Beginning with the line that contains "Toggle visibility of", reproduce the remaining lines of the material exactly, up to and including the last one, but no pictures.

◆ ◆ ◆ ◆ ◆ ◆ ◆

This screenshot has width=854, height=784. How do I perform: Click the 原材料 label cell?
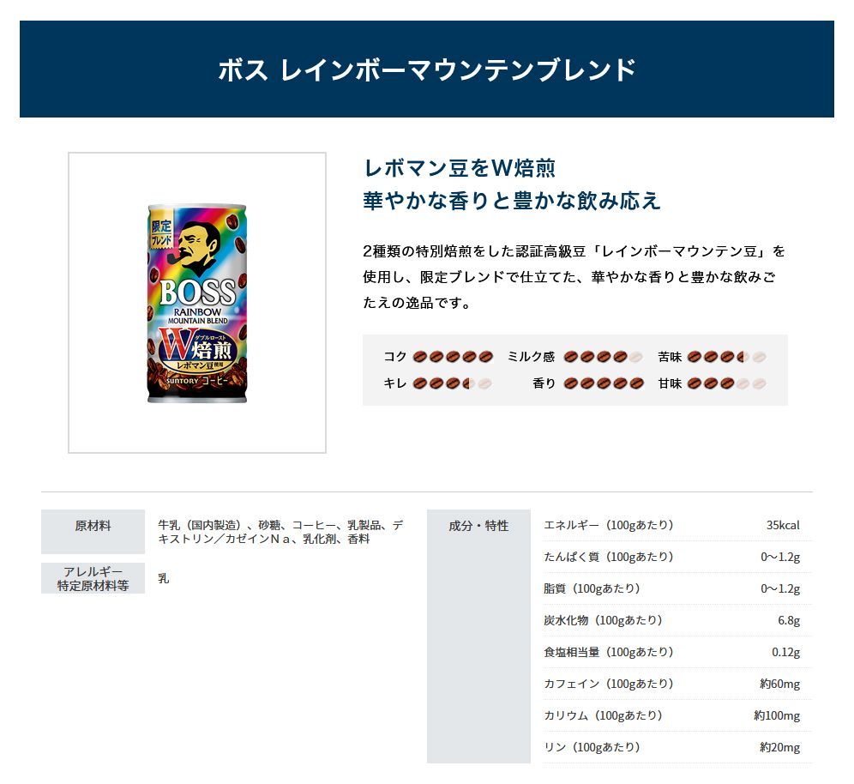point(93,531)
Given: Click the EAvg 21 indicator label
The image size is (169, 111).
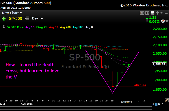Looking at the screenshot, I should point(42,27).
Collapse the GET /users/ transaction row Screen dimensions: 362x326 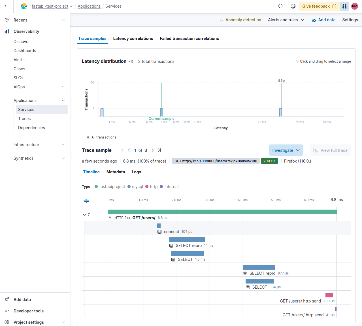[84, 215]
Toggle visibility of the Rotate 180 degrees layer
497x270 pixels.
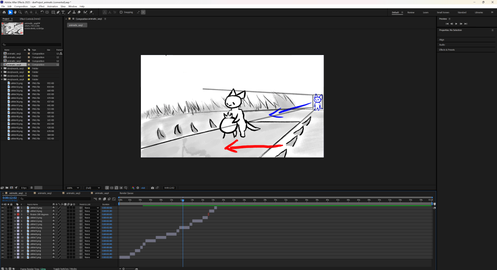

◆ ◆ ◆ ◆ ◆ ◆ ◆

Task output »
Toggle visibility of the Rotate 180 degrees layer
497x270 pixels.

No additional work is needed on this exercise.